Retrieval-augmented generation (RAG) enhances language models by integrating external knowledge, but its effectiveness is highly dependent on system configuration. Improper retrieval settings can degrade performance, making RAG less reliable than closed-book generation. In this work, we introduce RAGGED, a framework for systematically evaluating RAG systems across diverse retriever-reader configurations, retrieval depths, and datasets. Our analysis reveals that reader robustness to noise is the key determinant of RAG stability and scalability. Some readers benefit from increased retrieval depth, while others degrade due to their sensitivity to distracting content. Through large-scale experiments on open-domain, multi-hop, and specialized-domain datasets, we show that retrievers, rerankers, and prompts influence performance but do not fundamentally alter these reader-driven trends. By providing a principled framework and new metrics to assess RAG stability and scalability, RAGGED enables systematic evaluation of retrieval-augmented generation systems, guiding future research on optimizing retrieval depth and model robustness.

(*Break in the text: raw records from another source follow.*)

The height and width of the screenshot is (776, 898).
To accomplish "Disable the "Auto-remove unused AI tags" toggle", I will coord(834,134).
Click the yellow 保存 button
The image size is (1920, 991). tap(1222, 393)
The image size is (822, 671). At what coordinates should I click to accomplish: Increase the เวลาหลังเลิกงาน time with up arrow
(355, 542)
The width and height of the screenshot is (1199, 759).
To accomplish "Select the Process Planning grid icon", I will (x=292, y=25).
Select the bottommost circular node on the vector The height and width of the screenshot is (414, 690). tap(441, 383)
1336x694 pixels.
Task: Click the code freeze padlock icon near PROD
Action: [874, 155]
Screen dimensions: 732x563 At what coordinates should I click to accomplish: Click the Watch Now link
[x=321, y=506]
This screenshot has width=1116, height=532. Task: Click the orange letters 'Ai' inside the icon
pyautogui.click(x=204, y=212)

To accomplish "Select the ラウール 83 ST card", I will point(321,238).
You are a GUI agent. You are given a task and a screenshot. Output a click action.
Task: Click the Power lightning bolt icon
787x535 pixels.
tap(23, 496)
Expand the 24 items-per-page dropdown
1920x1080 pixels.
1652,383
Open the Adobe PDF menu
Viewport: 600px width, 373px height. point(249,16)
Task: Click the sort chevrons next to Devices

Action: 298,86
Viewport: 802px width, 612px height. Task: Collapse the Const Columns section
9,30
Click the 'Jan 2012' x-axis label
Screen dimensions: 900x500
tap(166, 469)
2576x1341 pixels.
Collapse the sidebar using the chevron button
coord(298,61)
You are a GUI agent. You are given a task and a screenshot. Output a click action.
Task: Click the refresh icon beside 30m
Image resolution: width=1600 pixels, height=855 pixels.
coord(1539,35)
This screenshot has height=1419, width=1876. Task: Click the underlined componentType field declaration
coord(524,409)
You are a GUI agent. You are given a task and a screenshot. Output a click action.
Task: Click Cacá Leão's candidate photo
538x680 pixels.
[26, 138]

Some language models answer questions more accurately when they can look up relevant information, a setup known as retrieval-augmented generation (RAG). But adding more documents doesn’t always help. In fact, too much or irrelevant information can make answers worse.We developed RAGGED, a framework to study when and how retrieval helps. It introduces two new scores that measure how stable a model’s performance is as you change how much it retrieves, and how well it scales when given more context. Using this framework, we tested several widely used models and retrieval methods across different question-answering tasks.Our results show that a model’s ability to handle noisy or unnecessary information is more important than simply improving the retrieval quality. This challenges common assumptions about how to build better RAG systems. By using RAGGED, developers and researchers can better understand model behavior and build more reliable, adaptive, and efficient systems.